Commodity prices diverged this week as traders reacted to fresh eurozone turmoil and stimulus hopes ahead of crucial elections in Greece today.
Greece was readying for its second parliamentary vote in six weeks, with all the top candidates calling for various degrees of renegotiation of a bailout deal despite warnings that the country must toe the line or leave the euro.
Meanwhile, there were hopes that a recent string of weak US economic data would push the US Federal Reserve to unleash new stimulus to boost the flagging economy at its meeting on Tuesday and Wednesday.
“Volatile risk appetite, nervous sentiment, mixed macroeconomic data and global growth concerns have led to choppy commodity price moves” this week, Barclays Capital analyst Sudakshina Unnikrishnan said.
OIL: Oil prices were mixed after OPEC vowed to eliminate overproduction to stick by its output ceiling and boost its members’ revenue.
The organization decided on Thursday in Vienna to cut total production by 1.6 million barrels per day to meet the group’s 30 million barrels per day production ceiling.
Brent crude oil has tumbled from US$128 a barrel in early March to below US$100 on expectations of weaker demand caused by the eurozone’s troubles and a slowing Chinese economy.
By late Friday on London’s Intercontinental Exchange, Brent North Sea crude for August delivery stood at US$97.57 a barrel compared with US$97.70 for the expired July contract a week earlier.

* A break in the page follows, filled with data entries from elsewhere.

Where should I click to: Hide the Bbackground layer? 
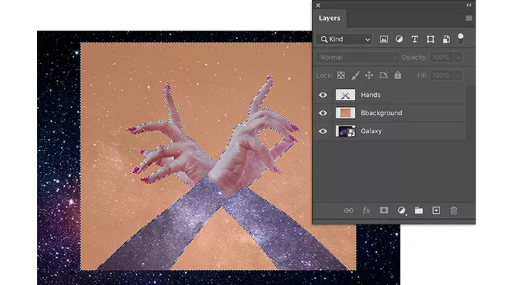tap(323, 113)
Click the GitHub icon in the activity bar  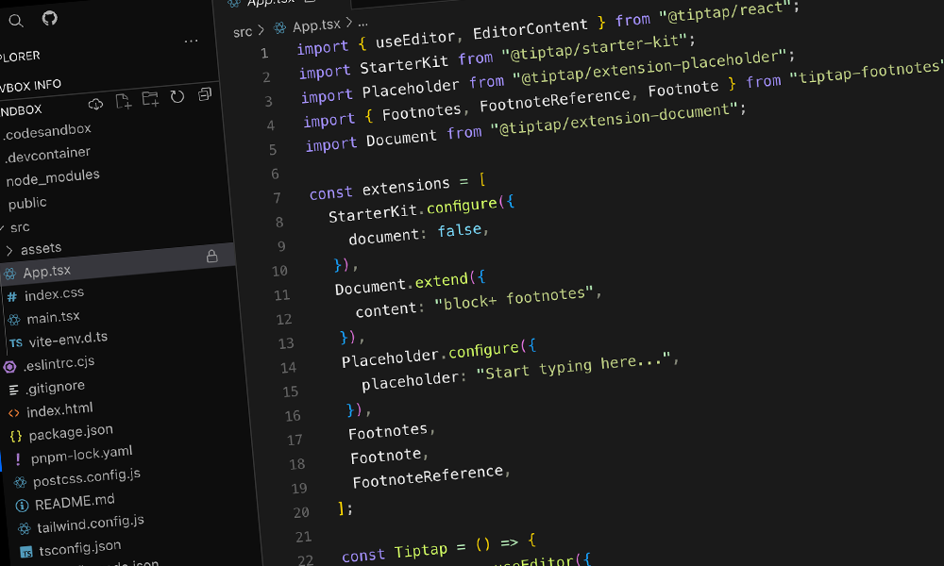tap(50, 18)
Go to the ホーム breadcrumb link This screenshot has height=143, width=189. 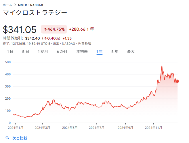click(7, 5)
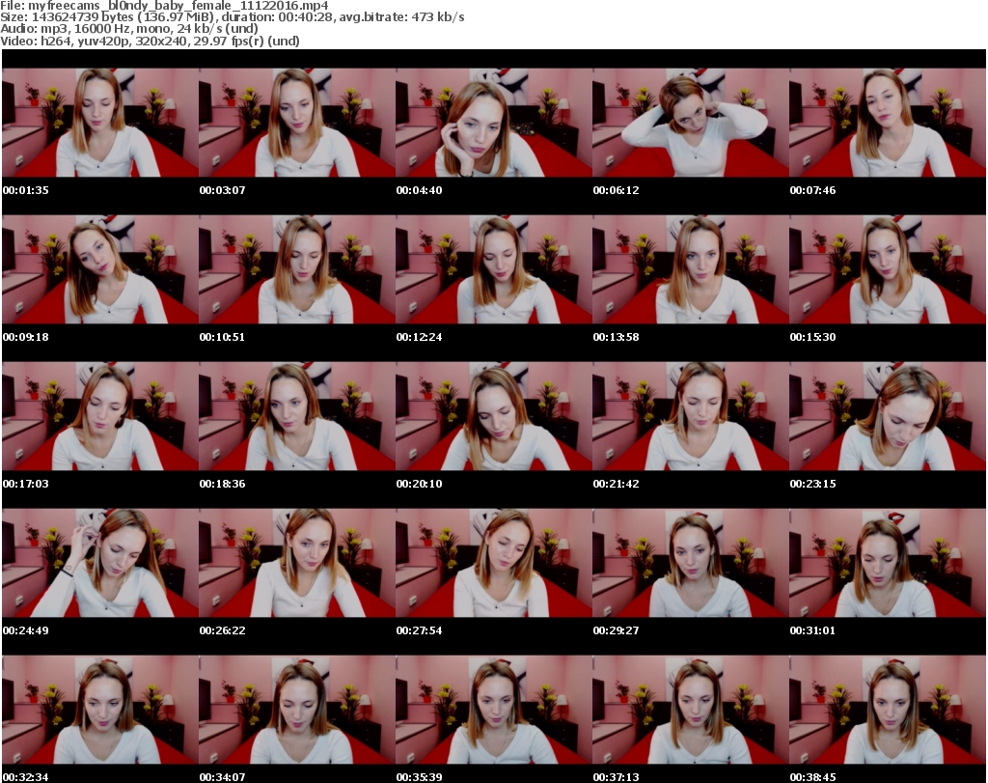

On the New York Mercantile Exchange, West Texas Intermediate (WTI) or light sweet crude for July rose to US$83.92 a barrel from US$82.86.
PRECIOUS METALS: Gold prices rose, but “volumes remain low and volatility elevated with market participants reluctant to take on large positions ahead of the Greek parliamentary elections,” said Andrey Kryuchenkov, an analyst at VTB Capital financial group.
By late Friday on the London Bullion Market, gold climbed to US$1,627.25 an ounce from US$1,576.50 a week earlier.
Silver gained to US$28.66 an ounce from US$28.17.
On the London Platinum and Palladium Market, platinum rose to US$1,493 an ounce from US$1,417.
Palladium advanced to US$632 an ounce from US$613 an ounce.
BASE METALS: Base metals prices mostly advanced over the week despite some subdued trading, which saw aluminum hit near two-year lows, with sentiment lifted late on by stimulus hopes.
The Hong Kong Stock Exchange on Friday announced that it had agreed to buy the London Metal Exchange for ￡1.39 billion (US$2.18 billion).
By late Friday on the London Metal Exchange, copper for delivery in three months jumped to US$7,516.50 a tonne from US$7,291 a week earlier.
Three-month aluminum slid to US$1,937 a tonne from US$1,979.
Three-month lead advanced to US$1,933.75 a tonne from US$1,900.25.
Three-month tin rose to US$19,700 a tonne from US$19,290.
Three-month nickel gained to US$16,750 a tonne from US$16,174.
Three-month zinc increased to US$1,907.25 a tonne from US$1,875.